_Work instruction:_
Look below for the line holding "You are a computer-use agent." and the line holding "Instruction: Click the". Repeat those two and everything between, exactly.

_Exercise inputs:_
►

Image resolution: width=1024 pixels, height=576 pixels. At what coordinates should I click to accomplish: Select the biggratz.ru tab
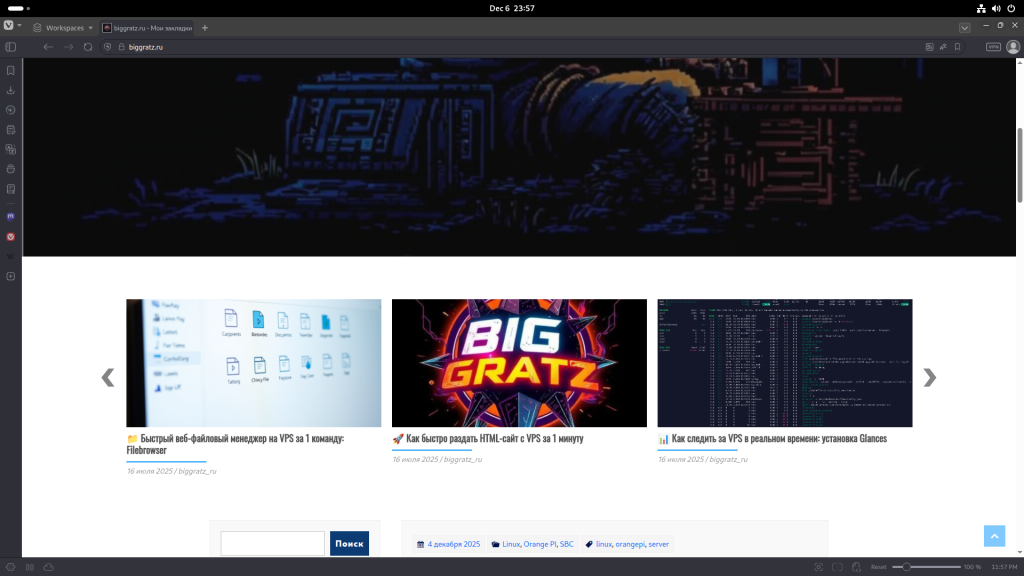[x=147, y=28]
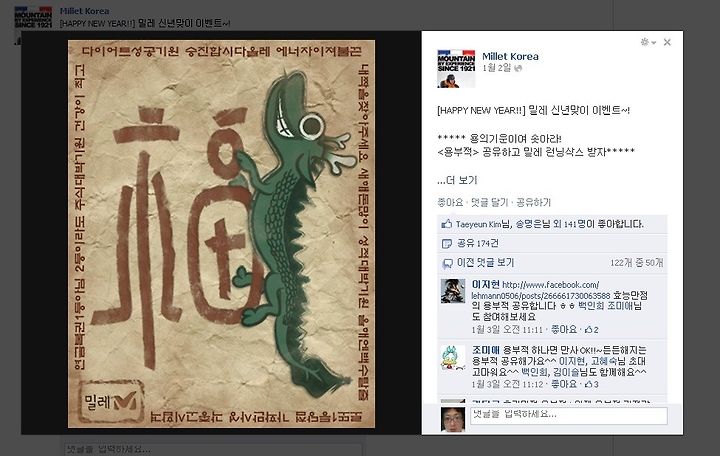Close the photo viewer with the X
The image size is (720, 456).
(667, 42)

◄
►

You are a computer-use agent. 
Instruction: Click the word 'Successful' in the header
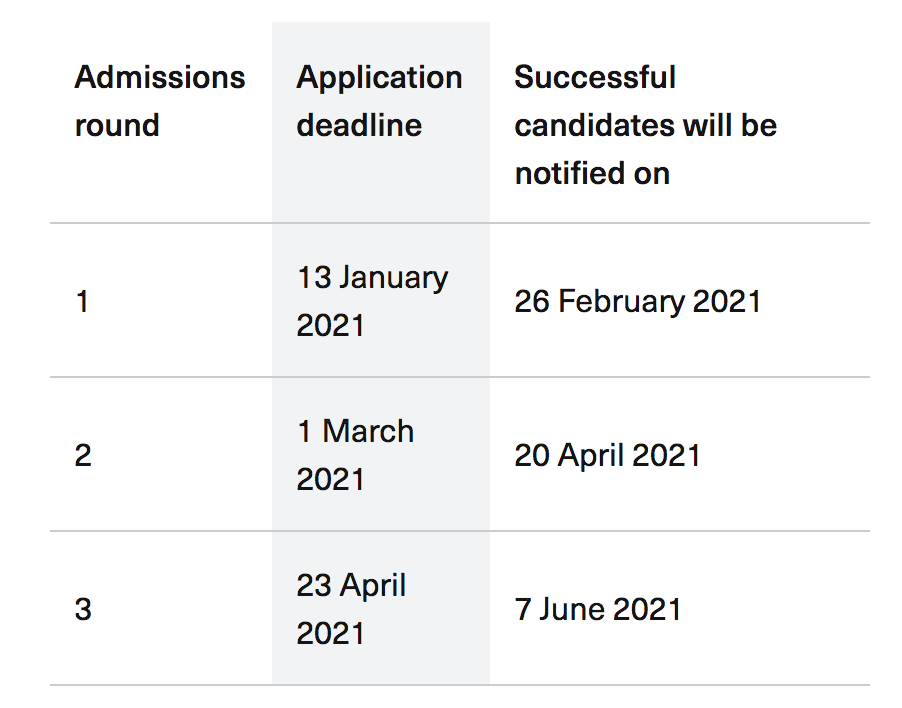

◄

_Task solution:_
You are a computer-use agent. 
Instruction: Click the word 'Successful' in the header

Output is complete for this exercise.